About Me

1975

So a bit about me. I’m a Mum of three awesome kids, Jackson (Gentle Giant – Circa 1993), Madison (Fly Away – Circa 1994) and Hudson (Sport Freak, although I think I’d rather call him Teachable Teen now – Circa 1998).

Any parent will know that it’s only a matter of time before your children leave home – I just didn’t realise how quickly this time slipped through my hands and I wished I had not wished the time away when they were little.

I created this blog in 2013 to help me “cope” with the imminent departure of our daughter, Madi. She had decided to travel the world and I knew in my heart that I wanted her to leave knowing that she had a family who loved and supported her.

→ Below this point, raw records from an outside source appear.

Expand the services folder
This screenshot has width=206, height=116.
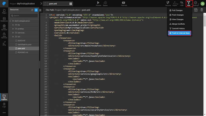[x=13, y=33]
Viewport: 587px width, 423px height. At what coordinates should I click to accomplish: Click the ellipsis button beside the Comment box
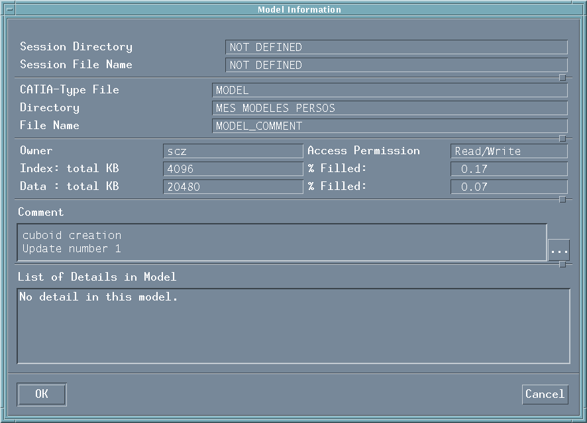coord(559,250)
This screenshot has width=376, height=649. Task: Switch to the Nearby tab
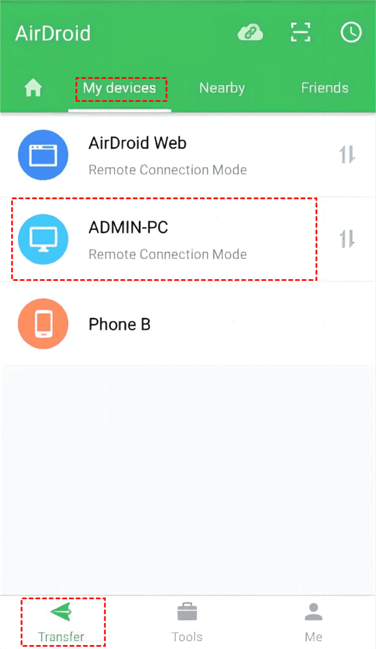click(222, 88)
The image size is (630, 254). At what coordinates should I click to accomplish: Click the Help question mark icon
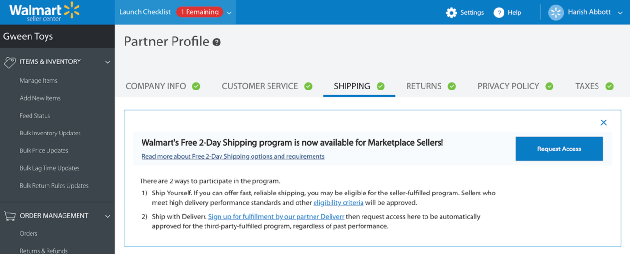[499, 13]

In order for that to occur, I knew I had to deal with the insecurities and pain my heart felt before she left. I would not be “one of those mothers” who dumped their emotional baggage on her child. (I’m sure I did and probably have a few times in the past and maybe even since she left) It’s been my intention to be fully supportive and encouraging of all of her journey’s.

Madison’s departure left a hole in our family, like it would if and when any of our children leave home. We have learned a “new normal”. We’ve established a new pattern, a new groove as a new pack of four. She is missed and she is supported and cherished.

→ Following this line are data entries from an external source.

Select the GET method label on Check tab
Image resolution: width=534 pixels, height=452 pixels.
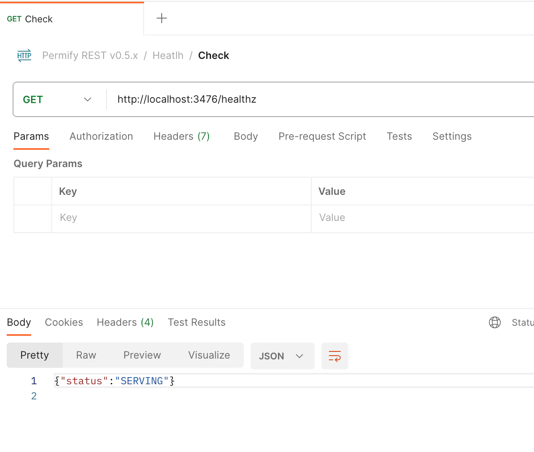coord(13,19)
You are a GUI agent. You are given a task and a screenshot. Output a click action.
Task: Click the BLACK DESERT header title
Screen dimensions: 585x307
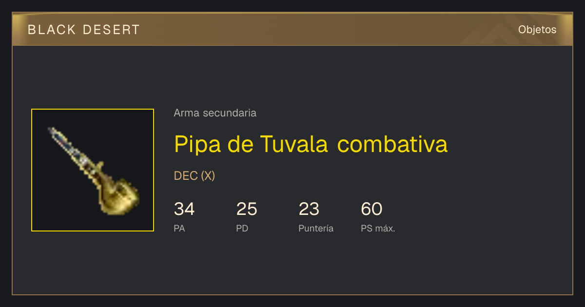coord(84,30)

My husband, Matt, Hudson and I have all been to her new life in Canada on three separate occasions and it’s been just over a year since I have seen her in real life. I’m grateful for technology which has kept us close but nothing is as close as in person. Madison came home for Christmas 2013 and had three weeks with us but even then I could tell she needed to be back in Canada, her new home.

I hadn’t written for a long time and hadn’t felt the need to until the other day so I thought I’d dust off this blog (couldn’t remember the password so it really had been a LONG time between posts) and perhaps pick it up again, providing a few up-to-dates here and there and perhaps including some stories about my boys as well.

If anything, this has been for ME to process and release. Process and release. And so process and release I will continue to do so that my children can flourish in every environment knowing they have a supportive and loving Mum and Dad – at least, I hope they know that!